• Decubitus Ulcer Causes

    • Decubitus ulcers are common in debilitated patients, particularly the aged who have thinner skin and subcutaneous tissue that is more susceptible to compression injury.
    • Patients with limited mobility (from injury, sickness, or neurologic disorders, etc.), poor nutritional intake, conditions affecting perfusion and oxygenation of tissues (like diabetes, cardiovascular disease, heart failure, etc.), skin moisture due to incontinence, and advanced age are particularly vulnerable.
    • These ulcers are often multifactorial, making them difficult to prevent and even more difficult to heal in at-risk patients.
  • Decubitus Ulcer Formation

    • Pressure ulcers are a localized injury to the skin and/or underlying tissue, usually over a bony prominence, that occur as a result of pressure, shear, and/or friction.
    • Stage I decubitus ulcers manifest as a non-blanchable area of skin redness, which then progresses to a partial thickness wound in Stage II, and further to full thickness skin loss in Stage III. Stage IV decubiti involve full thickness tissue loss with exposed bone, tendon, or muscle with sloughing, undermining, and tunneling. These ulcers can extend into muscle and/or supporting structures making osteomyelitis and sepsis a concern.
    • Decubitus ulcers are associated with an increased morbidity and mortality, and healing can be difficult as debilitated patients who form them usually have widespread vascular disease, nutritional de cits, and/or oxygenation/perfusion difficulties.
  • Deep Tissue Injury

    • Deep tissue injuries can have the same outward appearance as decubitus ulcers, but the underlying etiology is different.

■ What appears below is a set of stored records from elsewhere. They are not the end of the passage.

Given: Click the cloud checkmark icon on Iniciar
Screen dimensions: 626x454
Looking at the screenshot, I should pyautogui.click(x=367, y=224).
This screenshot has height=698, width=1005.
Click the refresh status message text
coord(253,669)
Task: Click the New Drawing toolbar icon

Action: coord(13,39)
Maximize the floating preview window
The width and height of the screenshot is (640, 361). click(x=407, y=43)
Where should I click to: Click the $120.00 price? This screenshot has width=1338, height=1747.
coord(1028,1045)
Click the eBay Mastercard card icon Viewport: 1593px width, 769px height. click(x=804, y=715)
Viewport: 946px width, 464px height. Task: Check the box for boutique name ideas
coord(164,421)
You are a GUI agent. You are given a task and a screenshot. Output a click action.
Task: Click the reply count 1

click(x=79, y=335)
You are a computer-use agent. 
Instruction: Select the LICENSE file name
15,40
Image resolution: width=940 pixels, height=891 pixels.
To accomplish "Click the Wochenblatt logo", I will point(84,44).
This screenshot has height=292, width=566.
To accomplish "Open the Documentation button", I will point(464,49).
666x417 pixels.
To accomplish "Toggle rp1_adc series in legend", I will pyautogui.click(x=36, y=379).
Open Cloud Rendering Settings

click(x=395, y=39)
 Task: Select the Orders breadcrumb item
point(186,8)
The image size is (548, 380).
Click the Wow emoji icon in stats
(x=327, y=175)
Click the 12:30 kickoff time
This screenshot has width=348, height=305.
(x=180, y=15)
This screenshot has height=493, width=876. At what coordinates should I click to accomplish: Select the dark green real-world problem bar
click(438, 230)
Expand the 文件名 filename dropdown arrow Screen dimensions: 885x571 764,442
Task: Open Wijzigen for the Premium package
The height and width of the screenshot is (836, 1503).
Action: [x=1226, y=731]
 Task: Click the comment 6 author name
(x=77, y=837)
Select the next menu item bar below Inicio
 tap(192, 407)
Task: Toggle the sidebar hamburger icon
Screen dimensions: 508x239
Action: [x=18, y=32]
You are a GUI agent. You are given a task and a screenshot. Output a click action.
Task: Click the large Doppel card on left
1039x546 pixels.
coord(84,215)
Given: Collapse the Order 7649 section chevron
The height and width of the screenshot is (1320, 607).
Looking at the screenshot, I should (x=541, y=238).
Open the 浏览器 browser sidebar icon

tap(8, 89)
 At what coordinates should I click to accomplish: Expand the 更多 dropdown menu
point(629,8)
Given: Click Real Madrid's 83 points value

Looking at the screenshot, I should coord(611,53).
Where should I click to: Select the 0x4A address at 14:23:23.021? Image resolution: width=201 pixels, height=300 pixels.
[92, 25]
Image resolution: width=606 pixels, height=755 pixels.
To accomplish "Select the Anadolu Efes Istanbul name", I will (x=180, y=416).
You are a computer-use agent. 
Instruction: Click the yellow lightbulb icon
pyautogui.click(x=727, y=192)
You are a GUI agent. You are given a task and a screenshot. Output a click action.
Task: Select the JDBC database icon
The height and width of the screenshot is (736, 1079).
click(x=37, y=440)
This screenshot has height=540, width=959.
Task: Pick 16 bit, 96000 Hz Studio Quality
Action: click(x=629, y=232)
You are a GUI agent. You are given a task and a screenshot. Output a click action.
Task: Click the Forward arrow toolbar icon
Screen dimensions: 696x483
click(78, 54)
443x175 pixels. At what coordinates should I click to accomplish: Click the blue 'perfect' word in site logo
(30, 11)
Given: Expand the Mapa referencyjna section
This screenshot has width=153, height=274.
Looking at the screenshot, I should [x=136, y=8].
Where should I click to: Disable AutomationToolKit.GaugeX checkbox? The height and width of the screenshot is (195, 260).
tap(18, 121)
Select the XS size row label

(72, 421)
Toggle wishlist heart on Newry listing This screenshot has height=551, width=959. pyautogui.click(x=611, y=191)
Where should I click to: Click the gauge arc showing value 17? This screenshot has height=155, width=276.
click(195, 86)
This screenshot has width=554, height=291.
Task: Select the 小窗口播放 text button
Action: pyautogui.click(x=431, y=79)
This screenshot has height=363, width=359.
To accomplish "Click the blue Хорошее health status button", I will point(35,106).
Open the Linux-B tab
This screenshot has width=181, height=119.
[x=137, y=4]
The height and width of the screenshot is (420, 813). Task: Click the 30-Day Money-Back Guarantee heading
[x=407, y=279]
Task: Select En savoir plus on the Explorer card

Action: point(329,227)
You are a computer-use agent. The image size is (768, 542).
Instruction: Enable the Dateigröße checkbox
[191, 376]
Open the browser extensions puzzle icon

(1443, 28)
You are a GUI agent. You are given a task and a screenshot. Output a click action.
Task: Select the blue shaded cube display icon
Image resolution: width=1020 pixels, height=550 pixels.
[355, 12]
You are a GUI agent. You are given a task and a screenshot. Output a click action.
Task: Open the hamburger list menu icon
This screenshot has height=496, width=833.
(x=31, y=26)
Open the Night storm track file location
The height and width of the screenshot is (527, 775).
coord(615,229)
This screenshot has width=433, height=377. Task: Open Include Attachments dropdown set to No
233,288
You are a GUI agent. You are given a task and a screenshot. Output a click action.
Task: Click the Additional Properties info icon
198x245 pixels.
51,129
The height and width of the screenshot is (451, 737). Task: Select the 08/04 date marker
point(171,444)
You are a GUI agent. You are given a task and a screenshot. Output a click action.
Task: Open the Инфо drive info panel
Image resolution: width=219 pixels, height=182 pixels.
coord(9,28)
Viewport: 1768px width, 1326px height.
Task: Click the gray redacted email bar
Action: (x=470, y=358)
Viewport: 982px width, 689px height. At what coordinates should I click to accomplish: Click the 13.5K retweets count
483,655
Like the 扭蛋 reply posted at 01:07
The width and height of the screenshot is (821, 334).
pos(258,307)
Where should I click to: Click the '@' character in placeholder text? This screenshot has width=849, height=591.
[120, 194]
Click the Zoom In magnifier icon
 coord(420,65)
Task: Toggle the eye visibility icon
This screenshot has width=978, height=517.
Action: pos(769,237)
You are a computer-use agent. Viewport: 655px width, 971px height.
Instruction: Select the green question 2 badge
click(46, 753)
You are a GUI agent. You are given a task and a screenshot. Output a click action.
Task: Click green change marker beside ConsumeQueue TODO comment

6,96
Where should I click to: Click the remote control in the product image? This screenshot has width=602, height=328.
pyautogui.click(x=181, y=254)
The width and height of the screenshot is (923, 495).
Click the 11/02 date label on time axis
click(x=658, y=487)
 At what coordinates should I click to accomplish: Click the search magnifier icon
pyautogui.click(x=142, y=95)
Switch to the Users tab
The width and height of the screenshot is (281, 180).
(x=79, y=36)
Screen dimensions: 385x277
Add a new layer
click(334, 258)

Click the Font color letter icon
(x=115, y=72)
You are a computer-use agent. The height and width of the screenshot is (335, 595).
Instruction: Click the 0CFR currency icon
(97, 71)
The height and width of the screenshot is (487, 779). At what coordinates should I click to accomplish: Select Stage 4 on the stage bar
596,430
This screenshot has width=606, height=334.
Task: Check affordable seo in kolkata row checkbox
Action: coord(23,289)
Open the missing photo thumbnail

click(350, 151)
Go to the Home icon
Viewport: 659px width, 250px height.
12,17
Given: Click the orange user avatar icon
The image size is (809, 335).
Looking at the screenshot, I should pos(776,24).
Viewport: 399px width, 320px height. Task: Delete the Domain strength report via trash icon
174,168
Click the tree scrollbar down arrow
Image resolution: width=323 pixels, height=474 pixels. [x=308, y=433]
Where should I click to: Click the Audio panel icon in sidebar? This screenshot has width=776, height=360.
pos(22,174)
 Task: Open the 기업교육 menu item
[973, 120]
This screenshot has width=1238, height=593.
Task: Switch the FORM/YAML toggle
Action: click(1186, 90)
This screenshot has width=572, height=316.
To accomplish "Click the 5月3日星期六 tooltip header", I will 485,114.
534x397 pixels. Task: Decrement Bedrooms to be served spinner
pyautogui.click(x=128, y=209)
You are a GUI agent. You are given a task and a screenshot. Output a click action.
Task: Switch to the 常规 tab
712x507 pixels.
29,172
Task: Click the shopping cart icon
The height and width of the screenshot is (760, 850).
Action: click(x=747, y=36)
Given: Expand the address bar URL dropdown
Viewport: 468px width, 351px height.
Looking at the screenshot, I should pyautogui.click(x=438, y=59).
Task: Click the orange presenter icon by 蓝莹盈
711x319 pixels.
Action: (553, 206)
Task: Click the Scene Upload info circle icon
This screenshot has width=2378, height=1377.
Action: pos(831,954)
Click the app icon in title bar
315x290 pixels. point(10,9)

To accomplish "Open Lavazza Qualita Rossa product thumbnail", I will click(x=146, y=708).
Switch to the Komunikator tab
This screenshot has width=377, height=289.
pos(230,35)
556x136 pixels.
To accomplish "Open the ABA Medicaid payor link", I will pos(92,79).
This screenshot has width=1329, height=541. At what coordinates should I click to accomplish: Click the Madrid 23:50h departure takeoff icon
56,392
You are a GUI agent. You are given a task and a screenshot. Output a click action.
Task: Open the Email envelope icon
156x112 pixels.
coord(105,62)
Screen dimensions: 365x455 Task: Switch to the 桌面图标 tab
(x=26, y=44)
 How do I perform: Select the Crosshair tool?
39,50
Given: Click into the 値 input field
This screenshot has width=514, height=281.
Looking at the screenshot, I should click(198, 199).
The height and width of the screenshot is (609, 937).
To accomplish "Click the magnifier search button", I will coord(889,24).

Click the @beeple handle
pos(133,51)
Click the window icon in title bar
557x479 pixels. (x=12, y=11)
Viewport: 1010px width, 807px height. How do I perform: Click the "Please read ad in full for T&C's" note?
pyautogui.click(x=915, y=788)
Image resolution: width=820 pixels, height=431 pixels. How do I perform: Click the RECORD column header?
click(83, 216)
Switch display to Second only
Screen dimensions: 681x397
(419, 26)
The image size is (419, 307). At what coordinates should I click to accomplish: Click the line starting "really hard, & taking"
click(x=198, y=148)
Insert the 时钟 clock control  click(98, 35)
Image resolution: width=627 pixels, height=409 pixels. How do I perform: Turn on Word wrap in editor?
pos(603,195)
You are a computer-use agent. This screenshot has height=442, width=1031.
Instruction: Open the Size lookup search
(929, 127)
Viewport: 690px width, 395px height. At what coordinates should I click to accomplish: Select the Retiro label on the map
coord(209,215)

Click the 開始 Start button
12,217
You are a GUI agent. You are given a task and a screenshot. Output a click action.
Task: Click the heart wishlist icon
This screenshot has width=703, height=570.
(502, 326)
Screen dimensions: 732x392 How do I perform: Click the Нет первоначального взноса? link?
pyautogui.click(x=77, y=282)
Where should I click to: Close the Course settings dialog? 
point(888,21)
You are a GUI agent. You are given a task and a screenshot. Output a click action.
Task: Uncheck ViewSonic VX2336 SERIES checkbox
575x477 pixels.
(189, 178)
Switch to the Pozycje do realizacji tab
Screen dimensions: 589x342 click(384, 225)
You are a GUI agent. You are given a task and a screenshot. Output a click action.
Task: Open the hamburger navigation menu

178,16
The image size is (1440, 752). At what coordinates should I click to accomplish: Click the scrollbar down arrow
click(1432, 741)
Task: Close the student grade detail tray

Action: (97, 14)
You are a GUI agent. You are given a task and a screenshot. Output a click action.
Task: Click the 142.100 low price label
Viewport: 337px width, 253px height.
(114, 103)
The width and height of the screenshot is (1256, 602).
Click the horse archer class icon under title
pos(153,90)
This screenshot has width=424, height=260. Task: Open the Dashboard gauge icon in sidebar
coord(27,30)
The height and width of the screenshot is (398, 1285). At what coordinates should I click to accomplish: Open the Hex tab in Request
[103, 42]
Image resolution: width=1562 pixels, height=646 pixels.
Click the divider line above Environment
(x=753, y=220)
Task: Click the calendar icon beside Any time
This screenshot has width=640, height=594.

These injuries happen and progress quickly.
    • The mechanism of this injury is pressure to the skin and soft tissue, within a short period of time, that compromises tissue perfusion and results in ischemia and damage to the deeper subcutaneous tissues.
    • The initial injury is not visible on the surface of the skin and only manifests later as the underlying tissue starts to necrose, first forming what appears to be a bruise before progressing to an external/visible skin wound.
    • This type of wound evolves upward towards the skin as well as deeper, so once the external wound becomes apparent, it is frequently already a deep injury often with the appearance of a Stage 3–4 decubitus ulcer.